Items from a dataset
%%

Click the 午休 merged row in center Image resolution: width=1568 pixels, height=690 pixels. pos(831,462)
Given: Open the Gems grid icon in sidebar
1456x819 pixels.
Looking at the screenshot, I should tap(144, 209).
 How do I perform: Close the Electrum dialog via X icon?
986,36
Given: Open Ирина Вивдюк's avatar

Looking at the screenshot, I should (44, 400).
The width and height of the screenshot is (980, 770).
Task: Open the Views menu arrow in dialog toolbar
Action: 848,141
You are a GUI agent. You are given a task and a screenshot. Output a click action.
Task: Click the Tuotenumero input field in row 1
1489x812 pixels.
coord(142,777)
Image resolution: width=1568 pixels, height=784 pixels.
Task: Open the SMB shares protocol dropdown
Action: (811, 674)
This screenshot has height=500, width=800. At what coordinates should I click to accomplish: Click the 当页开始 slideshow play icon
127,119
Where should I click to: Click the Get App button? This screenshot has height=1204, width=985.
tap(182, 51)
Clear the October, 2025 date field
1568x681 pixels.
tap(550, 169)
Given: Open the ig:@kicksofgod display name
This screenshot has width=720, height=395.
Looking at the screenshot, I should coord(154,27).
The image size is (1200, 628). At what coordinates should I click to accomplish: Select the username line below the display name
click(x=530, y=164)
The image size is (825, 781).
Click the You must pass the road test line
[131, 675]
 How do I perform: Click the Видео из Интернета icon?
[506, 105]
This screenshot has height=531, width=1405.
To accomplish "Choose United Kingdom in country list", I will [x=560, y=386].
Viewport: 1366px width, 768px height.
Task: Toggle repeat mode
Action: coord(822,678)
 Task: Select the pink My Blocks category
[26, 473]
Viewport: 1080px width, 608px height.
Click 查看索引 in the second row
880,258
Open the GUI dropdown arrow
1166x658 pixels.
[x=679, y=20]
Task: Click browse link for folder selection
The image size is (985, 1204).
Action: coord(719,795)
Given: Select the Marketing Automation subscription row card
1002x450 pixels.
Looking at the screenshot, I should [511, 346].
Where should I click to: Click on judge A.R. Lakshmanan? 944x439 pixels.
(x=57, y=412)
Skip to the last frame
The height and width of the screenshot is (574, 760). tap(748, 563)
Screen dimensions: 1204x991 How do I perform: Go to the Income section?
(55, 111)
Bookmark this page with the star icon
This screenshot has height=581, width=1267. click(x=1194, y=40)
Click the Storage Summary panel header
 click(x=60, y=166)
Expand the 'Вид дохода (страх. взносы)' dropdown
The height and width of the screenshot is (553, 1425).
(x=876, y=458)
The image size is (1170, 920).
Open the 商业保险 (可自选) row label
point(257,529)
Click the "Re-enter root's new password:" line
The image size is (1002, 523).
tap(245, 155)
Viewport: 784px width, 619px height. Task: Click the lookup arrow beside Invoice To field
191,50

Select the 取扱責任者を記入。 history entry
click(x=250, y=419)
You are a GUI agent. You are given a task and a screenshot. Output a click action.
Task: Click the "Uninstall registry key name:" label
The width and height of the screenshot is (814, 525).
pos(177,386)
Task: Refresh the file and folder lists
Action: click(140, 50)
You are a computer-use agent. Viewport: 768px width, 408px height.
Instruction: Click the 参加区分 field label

%%

# TASK PROMPT
Could you give the data above again, exact in every line?

# RESPONSE AREA
Click the 午休 merged row in center Image resolution: width=1568 pixels, height=690 pixels. pos(831,462)
Given: Open the Gems grid icon in sidebar
1456x819 pixels.
Looking at the screenshot, I should tap(144, 209).
 How do I perform: Close the Electrum dialog via X icon?
986,36
Given: Open Ирина Вивдюк's avatar

Looking at the screenshot, I should (44, 400).
The width and height of the screenshot is (980, 770).
Task: Open the Views menu arrow in dialog toolbar
Action: 848,141
You are a GUI agent. You are given a task and a screenshot. Output a click action.
Task: Click the Tuotenumero input field in row 1
1489x812 pixels.
coord(142,777)
Image resolution: width=1568 pixels, height=784 pixels.
Task: Open the SMB shares protocol dropdown
Action: (811, 674)
This screenshot has height=500, width=800. At what coordinates should I click to accomplish: Click the 当页开始 slideshow play icon
127,119
Where should I click to: Click the Get App button? This screenshot has height=1204, width=985.
tap(182, 51)
Clear the October, 2025 date field
1568x681 pixels.
tap(550, 169)
Given: Open the ig:@kicksofgod display name
This screenshot has width=720, height=395.
Looking at the screenshot, I should coord(154,27).
The image size is (1200, 628). At what coordinates should I click to accomplish: Select the username line below the display name
click(x=530, y=164)
The image size is (825, 781).
Click the You must pass the road test line
[131, 675]
 How do I perform: Click the Видео из Интернета icon?
[506, 105]
This screenshot has height=531, width=1405.
To accomplish "Choose United Kingdom in country list", I will [x=560, y=386].
Viewport: 1366px width, 768px height.
Task: Toggle repeat mode
Action: coord(822,678)
 Task: Select the pink My Blocks category
[26, 473]
Viewport: 1080px width, 608px height.
Click 查看索引 in the second row
880,258
Open the GUI dropdown arrow
1166x658 pixels.
[x=679, y=20]
Task: Click browse link for folder selection
The image size is (985, 1204).
Action: coord(719,795)
Given: Select the Marketing Automation subscription row card
1002x450 pixels.
Looking at the screenshot, I should [511, 346].
Where should I click to: Click on judge A.R. Lakshmanan? 944x439 pixels.
(x=57, y=412)
Skip to the last frame
The height and width of the screenshot is (574, 760). tap(748, 563)
Screen dimensions: 1204x991 How do I perform: Go to the Income section?
(55, 111)
Bookmark this page with the star icon
This screenshot has height=581, width=1267. click(x=1194, y=40)
Click the Storage Summary panel header
 click(x=60, y=166)
Expand the 'Вид дохода (страх. взносы)' dropdown
The height and width of the screenshot is (553, 1425).
(x=876, y=458)
The image size is (1170, 920).
Open the 商业保险 (可自选) row label
point(257,529)
Click the "Re-enter root's new password:" line
The image size is (1002, 523).
tap(245, 155)
Viewport: 784px width, 619px height. Task: Click the lookup arrow beside Invoice To field
191,50

Select the 取扱責任者を記入。 history entry
click(x=250, y=419)
You are a GUI agent. You are given a task and a screenshot. Output a click action.
Task: Click the "Uninstall registry key name:" label
The width and height of the screenshot is (814, 525).
pos(177,386)
Task: Refresh the file and folder lists
Action: click(140, 50)
You are a computer-use agent. Viewport: 768px width, 408px height.
Instruction: Click the 参加区分 field label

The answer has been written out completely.